* [Exercise instructions]: Report all lines of the records that contain "will".

* [Records for this task]:

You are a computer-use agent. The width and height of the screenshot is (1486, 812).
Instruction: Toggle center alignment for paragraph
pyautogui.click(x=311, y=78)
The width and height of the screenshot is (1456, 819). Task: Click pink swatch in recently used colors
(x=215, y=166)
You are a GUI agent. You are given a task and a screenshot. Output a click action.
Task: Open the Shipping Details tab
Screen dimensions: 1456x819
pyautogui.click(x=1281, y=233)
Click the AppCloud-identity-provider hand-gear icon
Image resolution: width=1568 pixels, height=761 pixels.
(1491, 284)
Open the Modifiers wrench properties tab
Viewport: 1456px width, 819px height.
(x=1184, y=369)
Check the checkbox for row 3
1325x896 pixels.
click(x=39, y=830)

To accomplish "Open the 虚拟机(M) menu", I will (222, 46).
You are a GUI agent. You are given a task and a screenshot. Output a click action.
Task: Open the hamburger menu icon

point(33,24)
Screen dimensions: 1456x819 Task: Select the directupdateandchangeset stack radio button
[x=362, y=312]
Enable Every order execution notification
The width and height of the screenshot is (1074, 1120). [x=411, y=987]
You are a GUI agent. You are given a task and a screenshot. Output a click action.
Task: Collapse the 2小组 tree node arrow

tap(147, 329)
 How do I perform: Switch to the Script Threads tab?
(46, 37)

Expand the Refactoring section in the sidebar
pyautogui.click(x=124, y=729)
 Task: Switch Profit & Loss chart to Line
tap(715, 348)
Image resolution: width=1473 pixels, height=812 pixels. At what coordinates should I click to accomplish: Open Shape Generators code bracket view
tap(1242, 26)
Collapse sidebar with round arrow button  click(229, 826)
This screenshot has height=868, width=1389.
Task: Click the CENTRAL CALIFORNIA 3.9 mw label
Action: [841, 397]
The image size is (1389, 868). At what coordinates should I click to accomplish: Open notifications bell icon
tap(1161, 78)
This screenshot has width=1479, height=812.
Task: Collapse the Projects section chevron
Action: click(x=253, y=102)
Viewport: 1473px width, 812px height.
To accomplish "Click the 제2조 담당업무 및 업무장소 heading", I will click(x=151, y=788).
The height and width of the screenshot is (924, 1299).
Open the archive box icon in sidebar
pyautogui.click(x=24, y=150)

* [Response to this exercise]:
To accomplish "Open the 虚拟机(M) menu", I will (222, 46).
To accomplish "Click the 제2조 담당업무 및 업무장소 heading", I will click(x=151, y=788).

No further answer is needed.